Stored records
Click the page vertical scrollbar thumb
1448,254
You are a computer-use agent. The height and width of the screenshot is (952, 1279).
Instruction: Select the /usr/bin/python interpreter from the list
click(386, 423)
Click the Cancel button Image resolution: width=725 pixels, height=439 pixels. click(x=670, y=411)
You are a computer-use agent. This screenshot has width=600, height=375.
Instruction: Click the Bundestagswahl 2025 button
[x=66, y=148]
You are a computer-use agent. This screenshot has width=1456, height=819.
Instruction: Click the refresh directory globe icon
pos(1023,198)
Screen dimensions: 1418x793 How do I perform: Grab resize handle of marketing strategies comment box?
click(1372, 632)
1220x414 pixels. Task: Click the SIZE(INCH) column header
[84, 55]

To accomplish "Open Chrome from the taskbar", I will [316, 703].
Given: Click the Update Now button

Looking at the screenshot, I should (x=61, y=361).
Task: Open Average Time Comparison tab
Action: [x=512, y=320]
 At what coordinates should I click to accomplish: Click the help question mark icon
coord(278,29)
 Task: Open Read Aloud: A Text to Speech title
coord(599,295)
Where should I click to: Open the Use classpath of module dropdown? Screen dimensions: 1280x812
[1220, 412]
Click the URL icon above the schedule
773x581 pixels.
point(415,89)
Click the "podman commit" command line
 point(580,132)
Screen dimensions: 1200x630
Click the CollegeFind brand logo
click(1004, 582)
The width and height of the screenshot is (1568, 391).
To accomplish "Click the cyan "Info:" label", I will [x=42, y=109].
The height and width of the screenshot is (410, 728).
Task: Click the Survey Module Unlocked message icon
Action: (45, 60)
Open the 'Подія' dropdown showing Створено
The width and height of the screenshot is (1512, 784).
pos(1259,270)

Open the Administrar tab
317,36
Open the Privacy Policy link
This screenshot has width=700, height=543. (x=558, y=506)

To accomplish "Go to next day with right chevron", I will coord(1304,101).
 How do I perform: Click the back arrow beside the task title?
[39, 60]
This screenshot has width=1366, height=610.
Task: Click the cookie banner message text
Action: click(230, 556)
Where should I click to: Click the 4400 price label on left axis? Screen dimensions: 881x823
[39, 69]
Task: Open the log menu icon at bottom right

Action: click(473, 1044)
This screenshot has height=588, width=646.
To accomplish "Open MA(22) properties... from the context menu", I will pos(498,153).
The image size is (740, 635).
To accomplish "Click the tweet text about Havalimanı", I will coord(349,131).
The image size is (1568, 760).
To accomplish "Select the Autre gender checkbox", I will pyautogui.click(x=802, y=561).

> **WHAT THIS TASK INVOLVES**
Show every line of the listing above that contains the string "right", treating uppercase and lowercase letters as different.

> **RESULT OF THE EXERCISE**
To accomplish "Go to next day with right chevron", I will coord(1304,101).
Task: Open the log menu icon at bottom right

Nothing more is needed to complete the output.